----- Provided text -----

Letícia Lourenço, a digital influencer who supports the Brazilian Workers' Party, spoke out after her house was shot five times in the Canaã neighborhood of Ipatinga, Minas Gerais. "I have seen comments from totally unnecessary people saying 'now do the L'. I will continue to do the L, because whoever did this to me did not do the L", she said.

=== By non-supporters of Lula government ===
The slogan "faz o L" used during the successful electoral campaign of Lula's Workers' Party in 2022 has been appropriated by disinformation campaigns falsely attributing actions of previous governments to Lula's second presidency. These campaigns use neologisms like fazueli, fazuele, fazoele, and fazoeli, and focus on issues such as new taxes, reduction of social benefits, and changes in labor laws.

For instance, an image that became viral in March 2023 of a gas station banner claiming that the rising fuel prices are due to taxes from Lula government and asking those who did the L to complain to the Workers' Party is false. The image, which was digitally altered, was actually from 2015 and originally stated that customers should complain to Dilma about the price increase. The photo was taken at a gas station in Ponta Grossa, Paraná, and the fact was caused by tax increases announced by the then Minister of Finance, Joaquim Levy. The goal of the post, shared by Eduardo Bolsonaro and others, was to blame PT for the fuel price increase due to recent government tax changes. This content had broad reach on social media. On Twitter, one post showing the image had 556,000 views, 28.9 thousand likes, and 4.7 thousand retweets.

On March 18, 2023, the Workers' Party presented a criminal complaint against the mayor of Divinópolis, Gleidson Azevedo (PSC), after the municipal executive linked President Luiz Inácio Lula da Silva to a supposed increase in homicides in the city. In an interview with the Gatilho Podcast on March 9, Azevedo was asked about an increase in crime rates in Divinópolis, and replied "Faz o L." The criminal complaint lists three crimes allegedly committed by Azevedo in his statement—slander, insult, and dereliction of duty in relation to combating crime in the municipality.

In contrast to its use by opponents of Lula da Silva's government, other politicians have cited the phrase against a third camp. One example is João Amoêdo, a Brazilian businessman and founder of the libertarian right-wing political party Novo, who caused a stir when he publicly declared his support for then-candidate Luiz Inácio Lula da Silva. In 2022, after the presidential election, he stated with a smile on his face, "They ask me to do the L, but I am not going to do the L. I wanted to remove the B [for Bolsonaro], and the mission was accomplished."

A false arrest warrant against Superior Electoral Court president and Supreme Federal Court justice Alexandre de Moraes inserted into the Brazilian national prison database in January 2023, instead of ending with publique-se e intime-se ("be published and be notified") as is customary, contained the mocking phrase publique-se, intime-se e faz o L ("be published, be notified, and do the L"). Hacker Walter Delgatti Neto was arrested and charged with creating the false arrest warrant; he claims the idea came from Deputy Carla Zambelli.

-----

### Task to complete
According to the text on the "faz o L" slogan, why did the Workers' Party file a criminal complaint against the mayor of Divinópolis, Gleidson Azevedo? Answer in one to three sentences.

----- Input data -----

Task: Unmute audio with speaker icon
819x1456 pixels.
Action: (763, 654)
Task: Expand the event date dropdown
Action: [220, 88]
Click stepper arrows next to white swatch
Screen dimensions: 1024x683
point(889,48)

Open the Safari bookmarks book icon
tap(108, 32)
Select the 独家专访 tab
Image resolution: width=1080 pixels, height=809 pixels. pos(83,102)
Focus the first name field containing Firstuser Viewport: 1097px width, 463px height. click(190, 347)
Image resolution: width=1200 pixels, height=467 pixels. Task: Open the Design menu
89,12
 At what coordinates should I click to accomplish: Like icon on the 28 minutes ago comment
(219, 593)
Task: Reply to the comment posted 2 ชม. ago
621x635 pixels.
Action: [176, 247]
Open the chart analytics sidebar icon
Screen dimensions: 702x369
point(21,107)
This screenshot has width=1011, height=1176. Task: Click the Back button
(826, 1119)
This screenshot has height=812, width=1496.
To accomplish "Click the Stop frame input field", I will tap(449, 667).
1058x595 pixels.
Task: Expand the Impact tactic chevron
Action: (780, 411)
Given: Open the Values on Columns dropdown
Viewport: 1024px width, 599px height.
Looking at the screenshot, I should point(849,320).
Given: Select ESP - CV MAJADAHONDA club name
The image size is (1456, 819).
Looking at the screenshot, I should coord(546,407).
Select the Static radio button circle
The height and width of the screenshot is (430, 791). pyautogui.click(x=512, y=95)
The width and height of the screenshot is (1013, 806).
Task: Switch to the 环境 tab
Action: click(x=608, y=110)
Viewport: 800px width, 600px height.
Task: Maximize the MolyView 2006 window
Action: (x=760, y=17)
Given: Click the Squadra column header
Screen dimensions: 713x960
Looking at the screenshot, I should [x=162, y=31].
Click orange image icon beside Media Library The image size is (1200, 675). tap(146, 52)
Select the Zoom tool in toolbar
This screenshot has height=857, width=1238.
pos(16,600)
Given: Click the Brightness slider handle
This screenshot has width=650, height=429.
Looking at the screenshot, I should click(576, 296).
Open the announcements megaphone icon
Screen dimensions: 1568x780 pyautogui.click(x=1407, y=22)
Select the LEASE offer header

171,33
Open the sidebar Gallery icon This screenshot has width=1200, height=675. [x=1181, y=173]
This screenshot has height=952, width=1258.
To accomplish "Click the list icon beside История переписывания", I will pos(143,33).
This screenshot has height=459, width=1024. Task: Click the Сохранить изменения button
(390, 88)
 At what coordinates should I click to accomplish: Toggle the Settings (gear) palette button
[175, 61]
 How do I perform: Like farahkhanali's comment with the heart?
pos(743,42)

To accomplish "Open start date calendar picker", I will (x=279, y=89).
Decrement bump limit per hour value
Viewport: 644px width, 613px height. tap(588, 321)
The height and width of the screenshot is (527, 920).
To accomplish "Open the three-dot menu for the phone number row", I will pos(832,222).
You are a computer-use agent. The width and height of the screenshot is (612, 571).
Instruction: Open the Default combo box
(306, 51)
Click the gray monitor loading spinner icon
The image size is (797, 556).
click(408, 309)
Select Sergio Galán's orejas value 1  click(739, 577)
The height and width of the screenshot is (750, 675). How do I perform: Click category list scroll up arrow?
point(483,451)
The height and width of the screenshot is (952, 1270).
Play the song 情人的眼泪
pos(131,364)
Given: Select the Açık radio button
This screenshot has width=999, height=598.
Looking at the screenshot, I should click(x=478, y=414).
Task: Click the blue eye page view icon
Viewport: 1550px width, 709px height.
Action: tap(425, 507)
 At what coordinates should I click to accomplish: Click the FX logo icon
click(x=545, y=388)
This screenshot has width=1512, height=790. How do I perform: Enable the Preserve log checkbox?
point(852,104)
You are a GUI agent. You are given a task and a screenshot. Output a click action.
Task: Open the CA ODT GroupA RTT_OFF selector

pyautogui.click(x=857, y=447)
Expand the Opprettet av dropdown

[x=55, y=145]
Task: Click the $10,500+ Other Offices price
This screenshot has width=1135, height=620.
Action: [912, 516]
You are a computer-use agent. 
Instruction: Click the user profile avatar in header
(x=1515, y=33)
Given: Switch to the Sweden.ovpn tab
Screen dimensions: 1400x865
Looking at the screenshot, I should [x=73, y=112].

-----

### Output of the exercise
The Workers' Party filed the complaint because Azevedo linked President Luiz Inácio Lula da Silva to a supposed increase in homicides in the city. When asked about rising crime rates in Divinópolis during a March 9 interview with the Gatilho Podcast, he replied "Faz o L." The complaint accuses him of slander, insult, and dereliction of duty in combating crime in the municipality.